Na cúpula mundial sobre mortalidade materna, denominada “Women Deliver”, realizada em Londres na semana passada, a pastora luterana Judith van Osdol proferiu conferência, intitulada “Trapped between two gardens” (Apanhado entre dois jardins), quando narrou a realidade contrastante de duas mulheres, uma apanhada e expulsa do Éden e outra amando no jardim, como apresenta o Cantar dos Cantares.
O relato bíblico sobre o Jardim do Éden, do qual os seres humanos, culpados e castigados por suas transgressões, foram expulsos, introduziu a conferência da pastora, que o contrastou com o Cantar dos Cantares, uma poesia erótica em que a voz da mulher predomina em sua busca do ser amado – uma história sobre o encontro e o re-encontro da própria voz e ser sexual.
“O fato de que morre uma mulher por minuto por causa de complicações na gravidez e no parto, a grande maioria no Sul do Globo, está vinculado à falta de uma ‘cidadania sexual’ na sociedade, na cultura e nas igrejas”, definiu van Osdol.
O corpo da mulher, na perspectiva patriarcal, foi considerado objeto de posse, usado para ser venerado – no caso das virgens -, utilizado para vender produtos, vendido diretamente através do tráfico de pessoas, na escravatura moderna, ou utilizado como botim de guerra nos conflitos armados, analisou.
A pastora indagou como se chegou, então, ao jardim dos cantares, onde a voz da mulher é a que canta, onde ela adquire a voz principal? É a mulher quem procura, quem inicia, quem decide neste encontro erótico, sublinhou a conferencista. “Nada de passividade, posse, nem culpa nem castigo no jardim dos cantares”, disse.
Representante da Pastoral de Mulheres e Gênero do Conselho Latino-Americano de Igrejas (CLAI), a teóloga afirmou que as mulheres estão presas ao primeiro jardim, do qual foram expulsas, culpabilizadas e castigadas, procurando entrar no segundo jardim, no qual ela se converte em sujeito moral – decidindo e gozando plenamente sua sexualidade. “Chegar ao segundo jardim significa fortalecer o conceito de cidadania sexual com um enfoque inequívoco sobre a justiça e a igualdade de gênero”, frisou.
A proposta de cidadania sexual, segundo a reverenda van Osdol, traz consigo tanto o conceito de direito como de responsabilidade, e exige conhecer e apropriar-se dos instrumentos dos Direitos Humanos, especificamente os que competem à igualdade de gênero e o tema da superação da violência.
Esses temas incluem os instrumentos que saíram das cúpulas mundiais como a do Cairo, a plataforma de Ação de Pequim, entre outros. “Esses instrumentos protegem e ressaltam a dignidade e integridade de cada pessoa, particularmente as pessoas mais vulneráveis e marginalizadas, e trata de velar por um mundo em que cada pessoa tenha valor”, argumentou.

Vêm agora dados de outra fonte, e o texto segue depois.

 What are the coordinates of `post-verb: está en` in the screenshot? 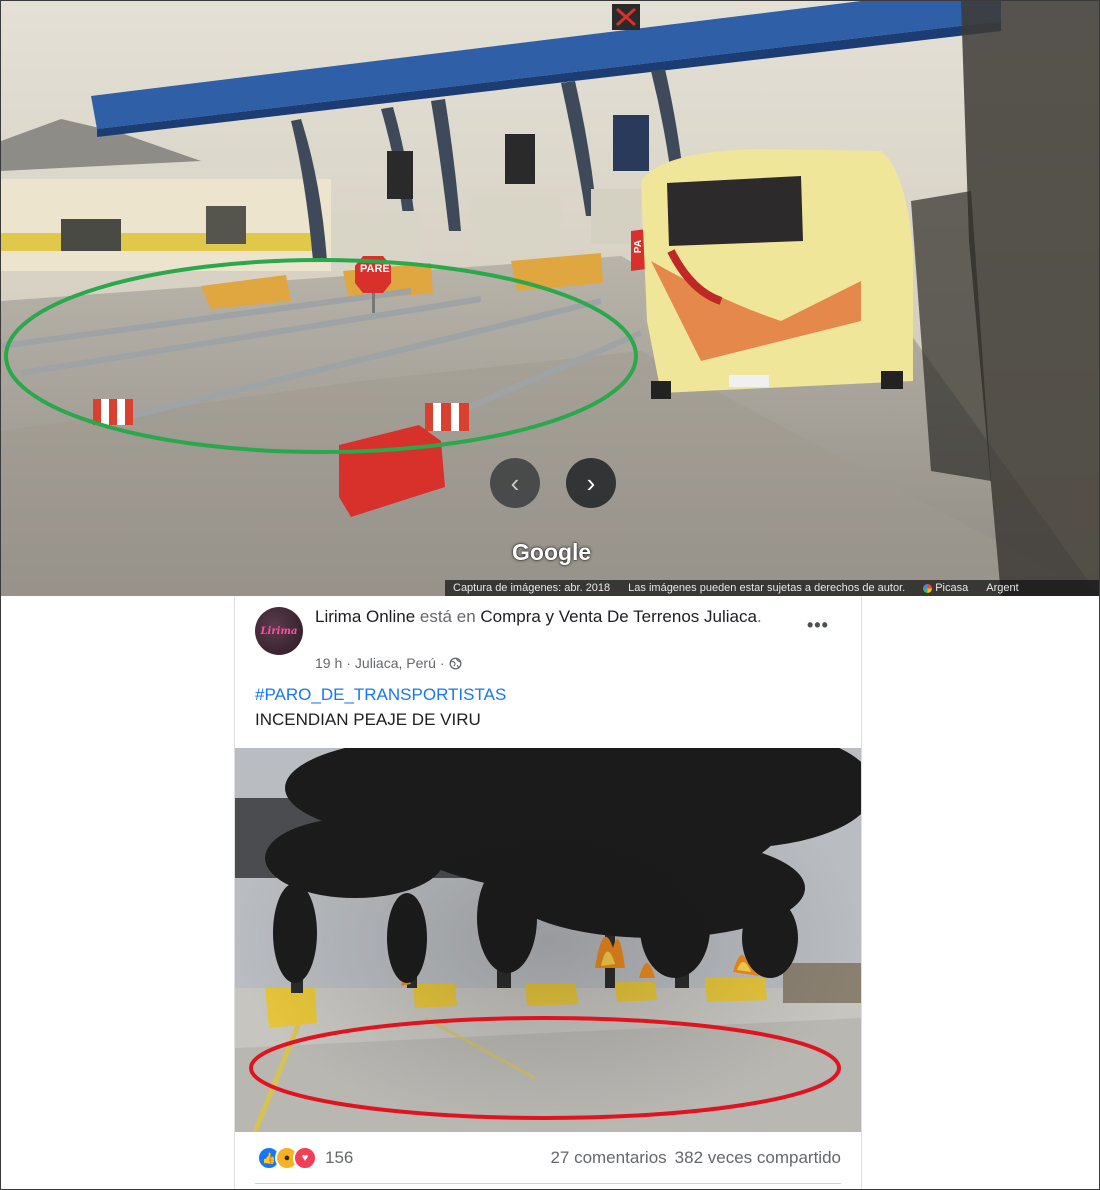 It's located at (448, 616).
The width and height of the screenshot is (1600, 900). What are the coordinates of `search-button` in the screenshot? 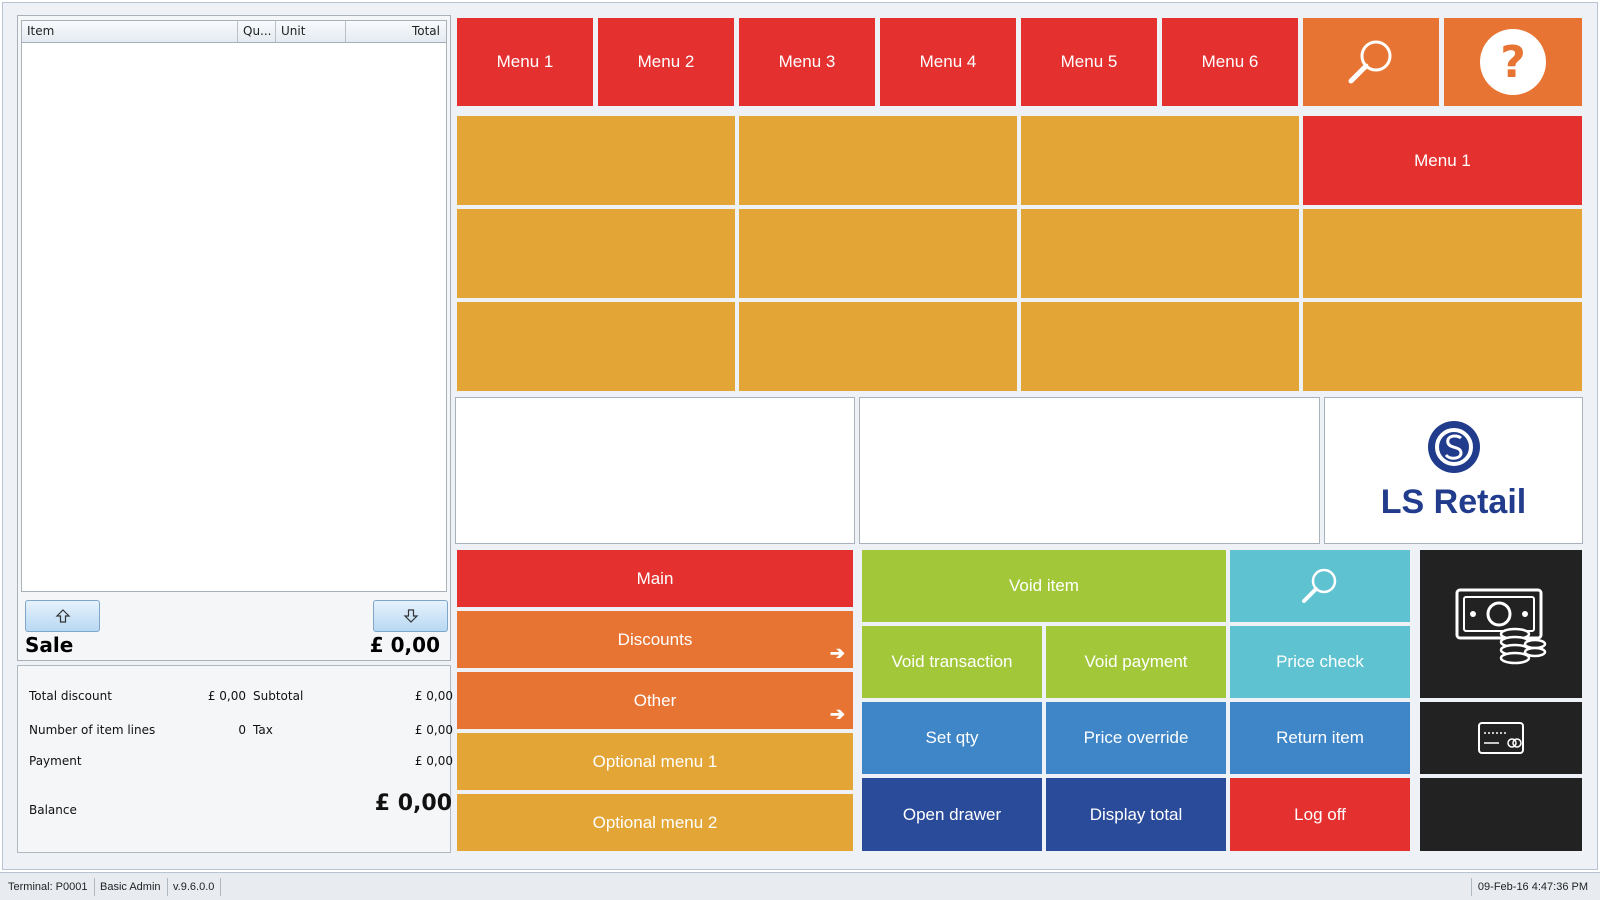 It's located at (1371, 62).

Van Osdol acredita que para aquelas igrejas que mantêm compromisso histórico com os Direitos Humanos, tais instrumentos podem ser considerados sinais visíveis da mão de Deus na sociedade civil. “Às vezes se sente mais a graça de Deus e o compromisso com a dignidade e igualdade de gênero através desses instrumentos do que na prática e na política pública de nossas comunidades de fé”, sustentou a pastora.
A palestra da pastora luterana integrou os debates do painel “A mortalidade materna e as comunidades baseadas na fé”, convocado e patrocinado pelo Fundo de População das Nações Unidas.
O Fundo de População das Nações Unidas (UNFPA) é uma agência de cooperação internacional para o desenvolvimento que promove o direito da mulher, do homem e da criança a desfrutarem uma vida sadia, com igualdade de oportunidades para todos. O UNFPA procura a cooperação com as comunidades de fé para poder abrir espaços de diálogo sobre a missão comum. Participaram do evento e painel líderes religiosos de diversas partes do mundo.